On his return to Washington after concluding a week-long visit to several Asian countries although, notably, not China, President Obama summed up the diplomatic tour with a sports metaphor:
The Asia trip didn’t produce a blockbuster trade deal, or bring an end to North Korea’s nuclear threat. The U.S. won a smaller-scale agreement to station military forces in the Philippines. And it polished its newfound ties with Malaysia. This is the kind of workaday diplomacy that President Obama says is not sexy but pays off in the long run.
“That may not always attract a lot of attention, and it doesn’t make for good argument on Sunday morning shows. But it avoids errors. You hit singles; you hit doubles. Every once in a while we may be able to hit a home run. But we steadily advance the interests of the American people and our partnership with folks around the world.”
The punditry has reacted to the president’s formulation with a certain amount of dismay. Maureen Dowd whinges:
Mr. President, I am just trying to get my paragraph right. You need to think bigger.

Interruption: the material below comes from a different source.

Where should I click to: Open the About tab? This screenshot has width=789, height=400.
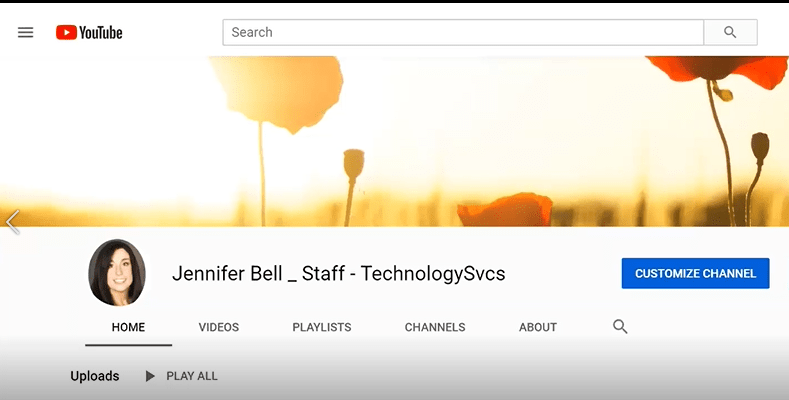pyautogui.click(x=538, y=327)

An American president should never say, as you did Monday in Manila when you got frustrated in a press conference with the Philippine president: “You hit singles; you hit doubles. Every once in a while, we may be able to hit a home run.”
Especially now that we have this scary World War III vibe with the Russians, we expect the president, especially one who ran as Babe Ruth, to hit home runs.
while Richard Haass chides:
The concept that should inform American foreign policy is one that the Obama administration proposed in its first term: the pivot or rebalancing toward Asia, with decreasing emphasis on the Middle East. What has been missing is the commitment and discipline to implement this change in policy. President Obama’s four-country Asian tour in recent days was a start, but it hardly made up for years of paying little heed to his own professed foreign-policy goals.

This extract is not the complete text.